Scrivi il seguito del brano su letteratura e scienza medica, riprendendo subito dopo la sua ultima frase.

• _Brano estratto_:
+--
Aggiungo e preciso: Il metodo e il lessico della scienza medica era stato usato, molto prima, nella letteratura greca da Tucidide il quale pensa di potere fare previsioni o "proiezioni", in avanti e pure all'indietro, avvalendosi dell'analisi dei fatti umani, dei documenti, insomma  di tutti i segni concreti esistenti (tekmhvria): un modo di procedere paragonabile a quello della contemporanea medicina  ippocratica la quale partiva dall'osservazione dei sintomi e dell'analogia di casi simili per giungere alla diagnosi e alla prognosi.

 

La vicinanza  della letteratura alla scienza del resto si ripeterà più volte nella cultura europea: un caso recente è quello verificatosi nella temperie positivistica del secondo Ottocento, con il Naturalismo e il Verismo: Verga nella Prefazione a L'amante di Gramigna  scrive:"Caro Farina, eccoti non un racconto ma l'abbozzo di un racconto. Esso almeno avrà il merito di essere brevissimo, e di essere storico-un documento umano, come dicono oggi[10]...il semplice fatto umano farà pensare sempre; avrà l'efficacia dell'essere stato, delle lagrime vere, delle febbri e delle sensazioni che sono passate per la carne".

 

Nei primi distici troviamo un dialogo tra il poeta e Cupido che apre il poemetto come se avesse ricevuto una dichiarazione di guerra, un conflitto rovesciato rispetto alla topica, non solo elegiaca, che abbiamo indicato finora: qui l'iniziativa bellica verrebbe sottratta dall'uomo al dio Amore.

"Legerat huius Amor titulum nomenque libelli:/"Bella mihi, video, bella parantur" ait".(vv. 1-2) Amore aveva letto il titolo di questo libretto e il suo nome:"guerra, lo vedo- affermò- la guerra si prepara contro di me.
+--
Dati memorizzati

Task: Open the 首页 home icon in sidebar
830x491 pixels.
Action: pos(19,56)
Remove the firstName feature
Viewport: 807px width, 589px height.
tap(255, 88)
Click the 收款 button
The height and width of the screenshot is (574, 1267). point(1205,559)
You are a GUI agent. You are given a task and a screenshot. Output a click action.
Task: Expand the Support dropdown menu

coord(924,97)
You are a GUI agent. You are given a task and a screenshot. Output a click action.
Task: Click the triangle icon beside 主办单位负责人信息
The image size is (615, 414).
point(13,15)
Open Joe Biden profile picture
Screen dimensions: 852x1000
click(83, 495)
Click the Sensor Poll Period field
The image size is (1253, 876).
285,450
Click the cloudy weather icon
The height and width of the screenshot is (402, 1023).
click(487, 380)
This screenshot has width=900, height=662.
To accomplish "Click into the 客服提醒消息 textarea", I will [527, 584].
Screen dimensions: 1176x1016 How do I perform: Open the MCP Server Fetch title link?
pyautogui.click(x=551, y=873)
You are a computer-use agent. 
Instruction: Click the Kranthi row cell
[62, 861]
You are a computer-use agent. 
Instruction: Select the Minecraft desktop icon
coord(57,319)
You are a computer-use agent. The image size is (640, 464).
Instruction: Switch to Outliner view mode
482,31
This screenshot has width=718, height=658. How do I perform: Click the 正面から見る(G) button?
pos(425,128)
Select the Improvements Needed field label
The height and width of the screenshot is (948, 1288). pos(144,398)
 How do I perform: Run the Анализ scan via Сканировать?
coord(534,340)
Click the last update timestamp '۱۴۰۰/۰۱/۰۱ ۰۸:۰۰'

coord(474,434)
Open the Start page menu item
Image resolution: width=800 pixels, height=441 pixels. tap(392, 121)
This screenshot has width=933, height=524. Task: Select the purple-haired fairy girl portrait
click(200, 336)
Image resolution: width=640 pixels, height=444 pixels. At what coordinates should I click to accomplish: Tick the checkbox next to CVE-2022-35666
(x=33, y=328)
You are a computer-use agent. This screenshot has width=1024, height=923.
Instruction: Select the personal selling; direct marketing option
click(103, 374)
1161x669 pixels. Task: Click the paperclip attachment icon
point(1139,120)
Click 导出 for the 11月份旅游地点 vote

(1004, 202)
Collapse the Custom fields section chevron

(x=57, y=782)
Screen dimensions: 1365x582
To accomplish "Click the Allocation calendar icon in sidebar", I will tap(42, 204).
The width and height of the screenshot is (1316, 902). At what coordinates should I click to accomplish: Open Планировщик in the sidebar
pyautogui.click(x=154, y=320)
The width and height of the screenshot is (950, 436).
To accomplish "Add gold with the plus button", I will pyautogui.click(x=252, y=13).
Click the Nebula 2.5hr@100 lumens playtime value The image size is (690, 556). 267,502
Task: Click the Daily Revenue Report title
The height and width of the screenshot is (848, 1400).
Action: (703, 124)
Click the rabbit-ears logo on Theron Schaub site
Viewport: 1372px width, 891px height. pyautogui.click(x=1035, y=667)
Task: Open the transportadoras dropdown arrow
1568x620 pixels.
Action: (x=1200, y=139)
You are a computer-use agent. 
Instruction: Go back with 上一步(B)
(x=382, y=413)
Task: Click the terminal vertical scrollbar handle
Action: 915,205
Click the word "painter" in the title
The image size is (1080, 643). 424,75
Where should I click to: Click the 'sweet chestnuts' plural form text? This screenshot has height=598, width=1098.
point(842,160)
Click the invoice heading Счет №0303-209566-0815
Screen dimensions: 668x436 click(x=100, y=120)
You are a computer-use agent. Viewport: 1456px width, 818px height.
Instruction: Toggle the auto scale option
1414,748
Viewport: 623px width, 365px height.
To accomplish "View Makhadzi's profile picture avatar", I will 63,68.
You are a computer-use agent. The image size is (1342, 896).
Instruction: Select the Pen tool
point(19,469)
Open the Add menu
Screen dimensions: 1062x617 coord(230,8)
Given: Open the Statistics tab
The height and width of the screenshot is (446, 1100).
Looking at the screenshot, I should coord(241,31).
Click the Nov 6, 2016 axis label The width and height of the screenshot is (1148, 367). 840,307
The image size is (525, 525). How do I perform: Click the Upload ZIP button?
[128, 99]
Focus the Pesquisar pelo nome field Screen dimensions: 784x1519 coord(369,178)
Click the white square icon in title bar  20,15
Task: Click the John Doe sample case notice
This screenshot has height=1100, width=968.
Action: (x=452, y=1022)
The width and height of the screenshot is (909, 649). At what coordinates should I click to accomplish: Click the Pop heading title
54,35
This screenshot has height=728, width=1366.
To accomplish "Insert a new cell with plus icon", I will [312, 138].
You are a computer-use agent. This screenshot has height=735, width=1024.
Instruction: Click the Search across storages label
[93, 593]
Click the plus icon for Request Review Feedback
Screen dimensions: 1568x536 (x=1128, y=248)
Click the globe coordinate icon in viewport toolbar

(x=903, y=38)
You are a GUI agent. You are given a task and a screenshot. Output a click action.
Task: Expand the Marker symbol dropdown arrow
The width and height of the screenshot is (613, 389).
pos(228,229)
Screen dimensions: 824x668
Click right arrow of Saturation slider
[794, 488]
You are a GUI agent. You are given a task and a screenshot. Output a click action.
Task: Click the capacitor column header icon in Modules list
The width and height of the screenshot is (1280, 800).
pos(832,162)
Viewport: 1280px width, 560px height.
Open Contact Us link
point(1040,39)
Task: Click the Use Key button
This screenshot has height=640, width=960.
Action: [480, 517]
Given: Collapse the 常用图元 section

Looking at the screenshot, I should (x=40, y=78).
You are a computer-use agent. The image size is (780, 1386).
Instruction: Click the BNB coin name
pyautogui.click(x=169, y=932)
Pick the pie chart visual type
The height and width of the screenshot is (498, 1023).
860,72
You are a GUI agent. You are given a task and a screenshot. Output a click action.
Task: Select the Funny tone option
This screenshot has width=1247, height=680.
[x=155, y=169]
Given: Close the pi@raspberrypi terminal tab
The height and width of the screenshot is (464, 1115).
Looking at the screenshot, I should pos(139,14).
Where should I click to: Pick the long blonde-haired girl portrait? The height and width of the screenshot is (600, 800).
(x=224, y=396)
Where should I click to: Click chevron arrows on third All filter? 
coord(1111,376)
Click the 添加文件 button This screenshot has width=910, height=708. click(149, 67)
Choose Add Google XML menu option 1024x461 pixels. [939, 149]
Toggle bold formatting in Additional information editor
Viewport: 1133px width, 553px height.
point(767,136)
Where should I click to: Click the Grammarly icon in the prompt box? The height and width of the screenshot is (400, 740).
+--
• _Risultato_:
Il dialogo iniziale con Cupìdo si trova anche nella prima elegia dei giovanili Amores dove il dio aveva tolto un piede a ogni secondo verso, e aveva dardeggiato il poeta con le sue frecce sicure facendolo bruciare, sottoponendolo al suo impero, e costringendolo in conclusione a passare dall'esametro epico-eroico al distico dell'elegia amorosa. Dunque dall'intenzione di celebrare le guerre in esametri Ovidio era passato alla "maniera" di Gallo, Tibullo e Properzio accentuando la componente callimachea, cioè ironica e letteraria. Come per il poeta di Cirene e per gli altri alessandrini , "cultura è per lui quella vasta forma del ricordo che non solo sa mettere spiritosamente in contatto cose fra loro distanti e divertire con sorprendenti trovate l'ascoltatore, ma che abbraccia anche, con largo sguardo, le varie parvenze della vita"[11].

Anche io penso qualcosa del genere. Ho cominciato a farlo fin da bambino.

 

Lo stesso scambio di battute con il dio si trova nel proemio degli Aitia dove  Apollo parla di poetica con Callimaco e sostiene il poeta contro i suoi detrattori.

Pure all'inizio del IV libro dei Fasti Ovidio presenta un abbozzo di dialogo, nella fattispecie con Venere.

 -libelli (Rimedia amoris, v. 1) anche Catullo chiama libellus la sua raccolta di poesie :"Cui dono lepidum novum libellum? (1, 1), a chi dono il grazioso nuovo libretto? .

Così pure Properzio:"Fortunata meo si qua es celebrata libello! (III, 2, 17), fortunata colei che è resa famosa dal mio libretto! Ora lo penso di Elena

Si tratta comunque di poesia erotica.

-bella…bella (Remedia 2)  la conduplicatio è resa solenne dall'echeggiamento di quella  della Sibilla cumana nel VI canto dell'Eneide:"Bella, horrida bella/et Thybrim multo spumantem sanguine cerno" (vv. 86-87), guerre, guerre raccapriccianti vedo e il Tevere spumeggiante di molto sangue.

Sentiamo la risposta di Ovidio al rimprovero del dio:"Parce tuum vatem sceleris damnare, Cupido,/tradita qui toties te duce signa tuli" (Remedia Amoris, vv. 2-3), risparmia al tuo vate l'accusa di empietà, Cupido, a me che tante volte sotto il tuo comando ho portato le insegne affidate.

.-tuum vatem: Ovidio si sente il profeta del dio  cui, fin dall'elegia proemiale degli Amores, il poeta ha lasciato un dominio assoluto sulla propria persona:"uror, et in vacuo pectore regnat Amor" (I, 1, 26) brucio e nel petto regna esclusivo Amore. Così fa pure Dante quando dedica se stesso alle Muse all'inizio del Purgatorio:"Ma qui la morta poesì resurga,/o sante Muse, poi che vostro sono" (I, 7-8).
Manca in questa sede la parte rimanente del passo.